### Exercise objective
From the first line of the material through the line containing "Time & Absence Approval", restate everything word for word and nothing more.

### Data to examine
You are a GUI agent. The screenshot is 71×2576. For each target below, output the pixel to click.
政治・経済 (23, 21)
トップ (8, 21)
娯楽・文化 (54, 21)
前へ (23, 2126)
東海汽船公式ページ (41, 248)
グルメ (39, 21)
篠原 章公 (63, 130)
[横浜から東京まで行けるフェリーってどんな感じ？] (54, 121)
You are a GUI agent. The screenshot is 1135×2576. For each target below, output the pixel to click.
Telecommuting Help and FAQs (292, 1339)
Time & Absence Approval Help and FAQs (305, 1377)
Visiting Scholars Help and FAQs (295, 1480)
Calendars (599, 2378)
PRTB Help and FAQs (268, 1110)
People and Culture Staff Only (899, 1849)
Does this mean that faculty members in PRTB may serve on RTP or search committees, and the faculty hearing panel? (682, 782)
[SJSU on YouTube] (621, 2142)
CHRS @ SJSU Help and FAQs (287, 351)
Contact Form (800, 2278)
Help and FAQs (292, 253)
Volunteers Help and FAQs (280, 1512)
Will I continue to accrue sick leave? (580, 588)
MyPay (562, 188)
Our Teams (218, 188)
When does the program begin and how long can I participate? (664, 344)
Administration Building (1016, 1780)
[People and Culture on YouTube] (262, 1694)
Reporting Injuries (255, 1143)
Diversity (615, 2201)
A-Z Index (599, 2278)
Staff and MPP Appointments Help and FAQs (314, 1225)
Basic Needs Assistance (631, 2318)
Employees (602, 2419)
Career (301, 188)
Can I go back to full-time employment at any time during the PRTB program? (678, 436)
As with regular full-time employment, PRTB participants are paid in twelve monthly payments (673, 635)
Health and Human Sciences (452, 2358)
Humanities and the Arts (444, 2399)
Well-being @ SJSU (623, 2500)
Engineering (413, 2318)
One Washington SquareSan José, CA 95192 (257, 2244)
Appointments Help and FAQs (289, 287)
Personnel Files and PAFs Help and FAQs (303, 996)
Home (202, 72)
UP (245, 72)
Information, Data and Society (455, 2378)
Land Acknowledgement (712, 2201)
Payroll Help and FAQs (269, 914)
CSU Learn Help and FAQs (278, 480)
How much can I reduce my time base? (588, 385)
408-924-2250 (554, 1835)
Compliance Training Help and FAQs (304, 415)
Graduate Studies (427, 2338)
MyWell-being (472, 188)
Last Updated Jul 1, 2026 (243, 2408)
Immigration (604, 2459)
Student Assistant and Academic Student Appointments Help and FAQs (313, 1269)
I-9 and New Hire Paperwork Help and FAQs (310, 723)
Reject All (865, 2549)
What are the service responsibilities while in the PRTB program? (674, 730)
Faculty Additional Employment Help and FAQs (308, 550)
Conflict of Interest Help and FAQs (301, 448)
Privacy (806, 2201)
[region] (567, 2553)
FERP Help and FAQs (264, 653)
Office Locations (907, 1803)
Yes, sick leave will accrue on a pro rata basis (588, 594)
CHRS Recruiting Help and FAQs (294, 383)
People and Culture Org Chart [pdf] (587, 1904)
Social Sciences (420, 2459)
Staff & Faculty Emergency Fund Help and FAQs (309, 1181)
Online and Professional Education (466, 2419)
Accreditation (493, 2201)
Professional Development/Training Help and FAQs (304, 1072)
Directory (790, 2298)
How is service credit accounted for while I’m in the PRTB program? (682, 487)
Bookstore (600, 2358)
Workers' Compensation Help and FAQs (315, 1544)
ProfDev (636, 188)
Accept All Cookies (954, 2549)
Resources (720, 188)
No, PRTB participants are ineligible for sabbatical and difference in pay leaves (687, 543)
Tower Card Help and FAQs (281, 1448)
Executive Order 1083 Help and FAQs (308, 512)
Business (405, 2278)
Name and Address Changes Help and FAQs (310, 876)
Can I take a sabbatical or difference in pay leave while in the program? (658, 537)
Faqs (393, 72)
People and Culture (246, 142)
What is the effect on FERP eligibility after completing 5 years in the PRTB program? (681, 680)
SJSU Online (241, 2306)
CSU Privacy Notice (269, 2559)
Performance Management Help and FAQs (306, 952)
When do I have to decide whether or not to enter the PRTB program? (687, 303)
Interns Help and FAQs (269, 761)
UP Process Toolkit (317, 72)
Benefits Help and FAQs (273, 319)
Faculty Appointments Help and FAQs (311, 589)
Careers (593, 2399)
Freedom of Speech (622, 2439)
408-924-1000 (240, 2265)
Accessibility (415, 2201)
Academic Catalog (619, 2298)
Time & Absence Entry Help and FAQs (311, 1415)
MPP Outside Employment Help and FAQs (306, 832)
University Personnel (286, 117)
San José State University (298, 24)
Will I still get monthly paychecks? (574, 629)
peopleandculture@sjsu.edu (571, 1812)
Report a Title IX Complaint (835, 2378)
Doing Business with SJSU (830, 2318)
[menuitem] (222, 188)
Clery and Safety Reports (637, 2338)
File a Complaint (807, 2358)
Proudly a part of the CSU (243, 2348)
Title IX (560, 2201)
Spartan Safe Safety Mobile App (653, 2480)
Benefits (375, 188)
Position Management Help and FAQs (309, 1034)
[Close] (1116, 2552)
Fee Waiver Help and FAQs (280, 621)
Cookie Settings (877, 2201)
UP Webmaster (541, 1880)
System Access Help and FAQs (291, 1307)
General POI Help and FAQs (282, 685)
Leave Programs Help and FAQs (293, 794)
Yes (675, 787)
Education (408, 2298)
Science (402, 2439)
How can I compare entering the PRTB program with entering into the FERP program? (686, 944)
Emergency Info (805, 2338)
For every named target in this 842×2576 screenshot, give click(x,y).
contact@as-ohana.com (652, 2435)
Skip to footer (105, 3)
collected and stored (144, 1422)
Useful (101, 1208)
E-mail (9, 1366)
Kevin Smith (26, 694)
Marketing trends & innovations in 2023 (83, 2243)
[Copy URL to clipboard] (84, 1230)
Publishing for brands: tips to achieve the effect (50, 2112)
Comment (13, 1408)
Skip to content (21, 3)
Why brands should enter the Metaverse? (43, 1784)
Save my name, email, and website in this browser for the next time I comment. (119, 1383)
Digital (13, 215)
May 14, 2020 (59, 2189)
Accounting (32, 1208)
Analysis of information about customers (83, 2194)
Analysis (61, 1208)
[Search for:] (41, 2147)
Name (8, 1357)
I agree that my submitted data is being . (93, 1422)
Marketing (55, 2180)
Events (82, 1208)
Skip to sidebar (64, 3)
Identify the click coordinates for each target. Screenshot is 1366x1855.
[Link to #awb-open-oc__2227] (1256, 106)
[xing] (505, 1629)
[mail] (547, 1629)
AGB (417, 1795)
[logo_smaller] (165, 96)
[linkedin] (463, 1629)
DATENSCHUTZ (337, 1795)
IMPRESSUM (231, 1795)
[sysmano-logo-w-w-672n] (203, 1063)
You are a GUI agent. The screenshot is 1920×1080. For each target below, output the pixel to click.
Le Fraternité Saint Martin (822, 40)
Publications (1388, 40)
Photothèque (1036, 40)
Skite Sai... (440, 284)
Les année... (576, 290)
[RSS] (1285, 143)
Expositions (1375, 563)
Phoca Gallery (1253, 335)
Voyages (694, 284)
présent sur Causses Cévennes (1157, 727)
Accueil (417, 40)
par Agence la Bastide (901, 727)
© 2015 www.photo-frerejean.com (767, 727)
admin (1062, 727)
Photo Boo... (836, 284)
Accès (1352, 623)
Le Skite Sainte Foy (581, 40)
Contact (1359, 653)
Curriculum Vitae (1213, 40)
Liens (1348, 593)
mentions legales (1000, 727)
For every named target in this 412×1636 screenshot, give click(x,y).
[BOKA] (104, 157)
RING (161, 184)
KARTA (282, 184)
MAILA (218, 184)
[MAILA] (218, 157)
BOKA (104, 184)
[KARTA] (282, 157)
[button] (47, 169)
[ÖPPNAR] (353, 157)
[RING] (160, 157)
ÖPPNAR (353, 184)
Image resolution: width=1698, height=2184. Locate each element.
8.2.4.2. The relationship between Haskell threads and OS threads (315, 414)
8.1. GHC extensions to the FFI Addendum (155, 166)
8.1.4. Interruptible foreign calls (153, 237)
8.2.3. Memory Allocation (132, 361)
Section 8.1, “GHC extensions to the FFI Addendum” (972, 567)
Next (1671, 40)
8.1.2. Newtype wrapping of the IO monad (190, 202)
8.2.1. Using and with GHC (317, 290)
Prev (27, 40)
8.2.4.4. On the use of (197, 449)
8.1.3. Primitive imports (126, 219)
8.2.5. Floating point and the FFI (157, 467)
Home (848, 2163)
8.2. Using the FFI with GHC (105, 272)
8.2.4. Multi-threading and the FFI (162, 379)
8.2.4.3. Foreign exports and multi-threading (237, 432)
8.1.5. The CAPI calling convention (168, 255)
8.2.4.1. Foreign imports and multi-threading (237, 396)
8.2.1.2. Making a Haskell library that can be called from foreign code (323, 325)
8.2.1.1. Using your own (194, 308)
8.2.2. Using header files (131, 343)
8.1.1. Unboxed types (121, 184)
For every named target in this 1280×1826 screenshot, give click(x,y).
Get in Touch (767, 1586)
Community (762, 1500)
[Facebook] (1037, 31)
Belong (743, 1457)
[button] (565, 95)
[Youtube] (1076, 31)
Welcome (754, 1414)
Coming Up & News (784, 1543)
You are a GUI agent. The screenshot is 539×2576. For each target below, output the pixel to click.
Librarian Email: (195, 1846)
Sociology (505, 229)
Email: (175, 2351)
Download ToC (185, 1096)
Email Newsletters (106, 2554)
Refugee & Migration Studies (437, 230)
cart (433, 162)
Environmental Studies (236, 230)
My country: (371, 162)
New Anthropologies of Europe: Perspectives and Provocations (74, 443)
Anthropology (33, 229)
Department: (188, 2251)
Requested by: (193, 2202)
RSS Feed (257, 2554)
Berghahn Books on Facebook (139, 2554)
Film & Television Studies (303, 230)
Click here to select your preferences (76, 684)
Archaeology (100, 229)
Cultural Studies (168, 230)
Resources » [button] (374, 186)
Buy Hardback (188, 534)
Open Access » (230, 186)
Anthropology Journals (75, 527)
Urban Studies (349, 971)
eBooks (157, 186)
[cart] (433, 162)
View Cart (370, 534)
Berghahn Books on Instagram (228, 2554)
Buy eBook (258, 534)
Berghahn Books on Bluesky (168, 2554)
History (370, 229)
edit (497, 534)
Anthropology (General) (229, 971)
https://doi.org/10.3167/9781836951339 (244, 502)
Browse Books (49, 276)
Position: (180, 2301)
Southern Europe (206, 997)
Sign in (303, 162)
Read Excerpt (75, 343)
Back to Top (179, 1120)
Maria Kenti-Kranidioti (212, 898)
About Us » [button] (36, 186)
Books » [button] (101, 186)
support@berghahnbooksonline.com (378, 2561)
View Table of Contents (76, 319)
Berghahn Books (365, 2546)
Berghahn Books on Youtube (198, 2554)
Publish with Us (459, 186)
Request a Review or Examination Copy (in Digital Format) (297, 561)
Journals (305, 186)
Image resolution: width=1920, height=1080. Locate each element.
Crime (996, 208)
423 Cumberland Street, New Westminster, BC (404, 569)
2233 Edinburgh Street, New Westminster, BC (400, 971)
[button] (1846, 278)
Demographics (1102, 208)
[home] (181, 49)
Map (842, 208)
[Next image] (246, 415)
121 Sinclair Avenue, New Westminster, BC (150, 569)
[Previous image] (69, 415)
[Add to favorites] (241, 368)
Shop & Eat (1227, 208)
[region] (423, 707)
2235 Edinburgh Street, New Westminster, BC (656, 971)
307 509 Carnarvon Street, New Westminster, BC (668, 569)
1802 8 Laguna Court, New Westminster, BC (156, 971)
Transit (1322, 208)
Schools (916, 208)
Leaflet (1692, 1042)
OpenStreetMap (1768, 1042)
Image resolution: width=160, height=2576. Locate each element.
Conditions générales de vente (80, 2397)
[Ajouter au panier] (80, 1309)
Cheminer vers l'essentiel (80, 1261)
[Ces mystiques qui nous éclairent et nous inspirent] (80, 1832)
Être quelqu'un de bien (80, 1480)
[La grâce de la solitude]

### Result for this task
You are a GUI agent. The screenshot is 71×2576. For each target below, output the pixel to click.
政治・経済 (23, 21)
トップ (8, 21)
娯楽・文化 (54, 21)
前へ (23, 2126)
東海汽船公式ページ (41, 248)
グルメ (39, 21)
篠原 章公 (63, 130)
[横浜から東京まで行けるフェリーってどんな感じ？] (54, 121)
You are a GUI agent. The screenshot is 1135×2576. For each target below, output the pixel to click.
Telecommuting Help and FAQs (292, 1339)
Time & Absence Approval Help and FAQs (305, 1377)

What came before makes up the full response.